### WHAT THE TASK ASKS
Copy out nothing but the lines from the one holding "Given: Navigate to 便民服务 section" through the end of the entries below, exactly as written and without the pictures.

(EXCERPTED DATA)

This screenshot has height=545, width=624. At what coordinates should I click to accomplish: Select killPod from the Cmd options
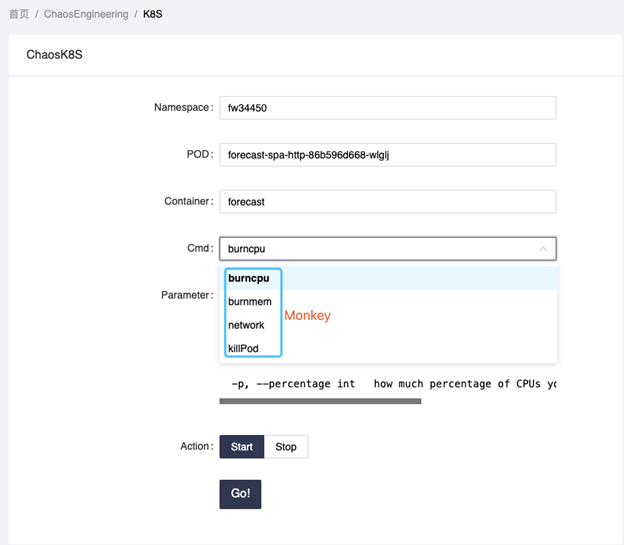click(244, 348)
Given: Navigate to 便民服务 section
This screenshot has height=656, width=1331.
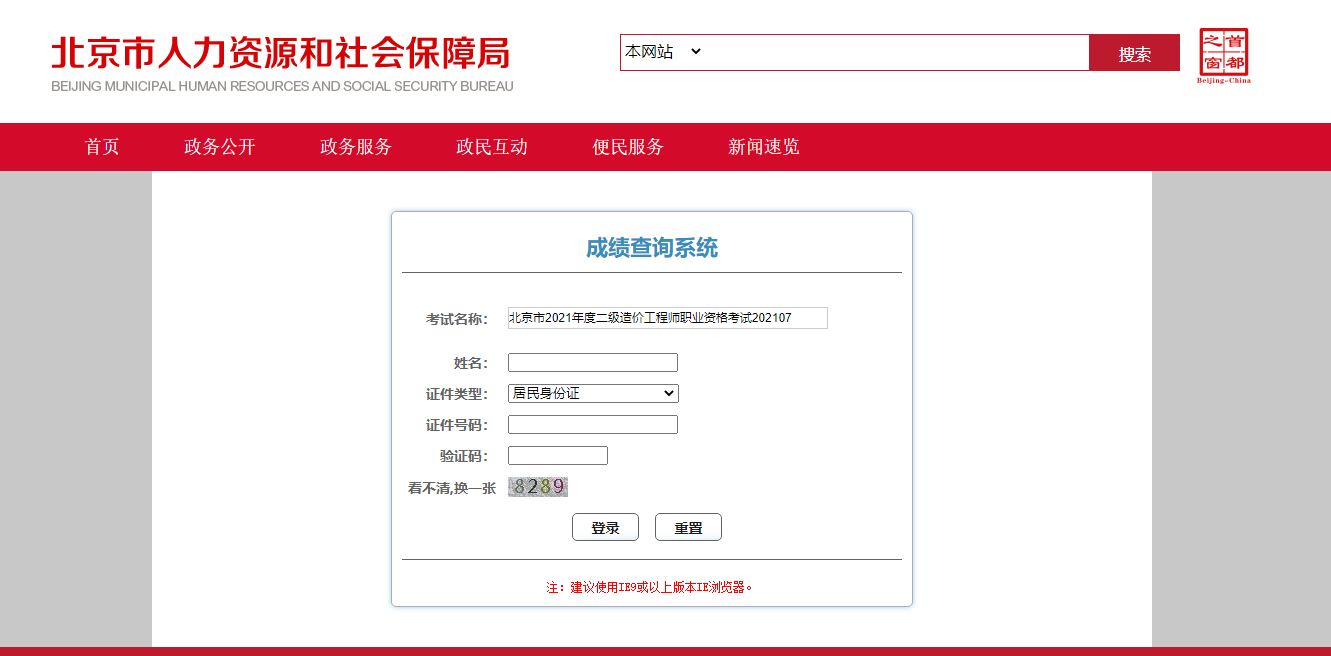Looking at the screenshot, I should tap(628, 147).
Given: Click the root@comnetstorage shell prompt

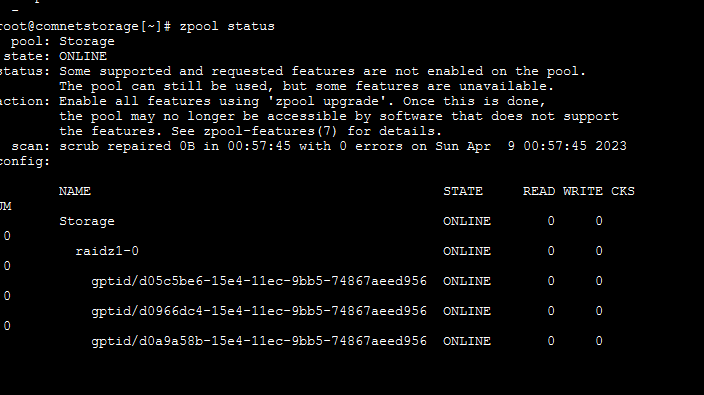Looking at the screenshot, I should click(85, 26).
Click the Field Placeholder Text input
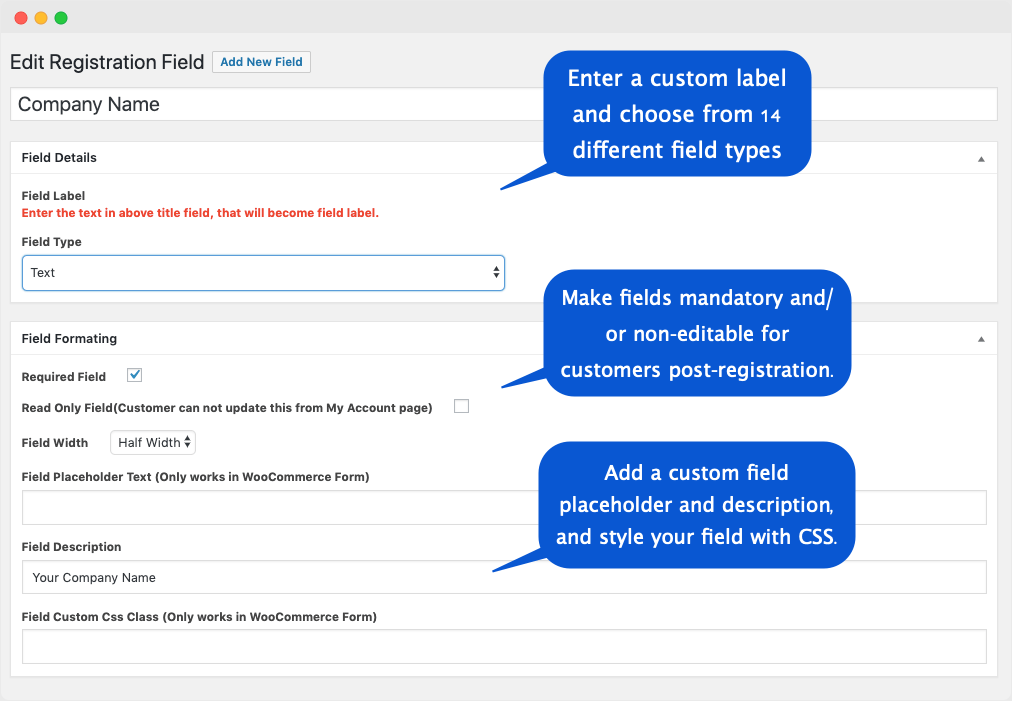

(End EXCERPTED DATA)

### REPLY TO THE EXERCISE
Given: Navigate to 便民服务 section
This screenshot has height=656, width=1331.
Looking at the screenshot, I should tap(628, 147).
Given: Click the root@comnetstorage shell prompt

Looking at the screenshot, I should click(85, 26).
Click the Field Placeholder Text input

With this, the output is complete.